Now that I think about what you said in point #2, I think you’re right. If I set that value to be something longer (like 24hr), my Django session will be 24hr, even if the id_token had expired after 1hr. So theoretically, the security risk there is a user who was authenticated at 9am, then for whatever reason had their authorization revoked on the Okta side at 10am (or group permissions changed, etc), they would still have access until 8:59am the next day. I believe there’s a way to flush all sessions in Django, so I could force users to reauthenticate then if I really needed to.

In other words, use Okta to authenticate the user, but use my app to decide how often that authentication ought to happen based on my own security risk tolerance. Does that sound right?

Sorry if that was obvious, and the source of my issue this whole time. I had it in my head that I needed to be constantly checking in with Okta to make sure the user was still authenticated/authorized.

It’s your choice and depends on your security policy. You can go either way as you know now.

Just make sure you understand the difference between id_token and access_token, what each one represents and when should be used. id_token only tells you, who a user is.
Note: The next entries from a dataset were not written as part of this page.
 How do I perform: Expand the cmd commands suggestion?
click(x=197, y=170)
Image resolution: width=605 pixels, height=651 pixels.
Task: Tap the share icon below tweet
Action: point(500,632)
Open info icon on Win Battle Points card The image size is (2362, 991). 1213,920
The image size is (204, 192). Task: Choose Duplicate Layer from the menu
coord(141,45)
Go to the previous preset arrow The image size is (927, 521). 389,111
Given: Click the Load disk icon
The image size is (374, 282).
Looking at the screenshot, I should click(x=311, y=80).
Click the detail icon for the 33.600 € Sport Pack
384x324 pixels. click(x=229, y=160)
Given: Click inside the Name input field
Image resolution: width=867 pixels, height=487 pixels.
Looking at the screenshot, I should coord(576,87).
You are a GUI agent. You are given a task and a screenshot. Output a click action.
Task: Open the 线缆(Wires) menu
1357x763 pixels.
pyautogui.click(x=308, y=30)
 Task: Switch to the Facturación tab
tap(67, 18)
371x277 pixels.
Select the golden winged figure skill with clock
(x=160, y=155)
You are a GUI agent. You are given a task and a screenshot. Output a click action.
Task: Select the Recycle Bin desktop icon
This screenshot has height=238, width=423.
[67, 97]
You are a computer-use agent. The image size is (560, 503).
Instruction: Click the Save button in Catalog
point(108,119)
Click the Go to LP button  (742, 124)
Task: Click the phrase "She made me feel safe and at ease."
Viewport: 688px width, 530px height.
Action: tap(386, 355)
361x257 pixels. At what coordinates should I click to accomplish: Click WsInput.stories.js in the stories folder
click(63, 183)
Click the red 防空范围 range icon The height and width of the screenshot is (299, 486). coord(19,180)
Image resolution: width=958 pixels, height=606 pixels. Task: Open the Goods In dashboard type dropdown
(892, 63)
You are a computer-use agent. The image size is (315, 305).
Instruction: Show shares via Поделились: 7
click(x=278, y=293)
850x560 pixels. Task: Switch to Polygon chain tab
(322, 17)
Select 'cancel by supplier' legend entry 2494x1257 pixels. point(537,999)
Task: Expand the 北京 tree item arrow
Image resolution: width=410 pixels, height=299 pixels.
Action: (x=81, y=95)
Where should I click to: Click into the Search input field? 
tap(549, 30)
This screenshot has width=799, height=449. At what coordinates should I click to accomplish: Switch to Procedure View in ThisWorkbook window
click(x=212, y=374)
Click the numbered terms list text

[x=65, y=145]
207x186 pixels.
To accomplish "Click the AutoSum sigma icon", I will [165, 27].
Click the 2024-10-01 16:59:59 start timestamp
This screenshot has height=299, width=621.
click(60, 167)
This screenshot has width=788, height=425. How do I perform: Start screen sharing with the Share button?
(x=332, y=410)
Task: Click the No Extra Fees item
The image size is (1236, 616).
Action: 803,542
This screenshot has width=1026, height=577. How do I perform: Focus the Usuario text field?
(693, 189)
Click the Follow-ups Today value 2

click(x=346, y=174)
It does not represent anything about what user has access to. So your statement about “their authorization … been revoked” technically would not be reflected in id_token in this situation.

Other than that, you grasped the idea

Got it. Ok thanks for your help! This is making more sense to me now. At the moment, I don’t actually need to manage permissions, so identity is enough. But at some point I’ll have to dive in more on how this package handles and hands off to Django the access_token info.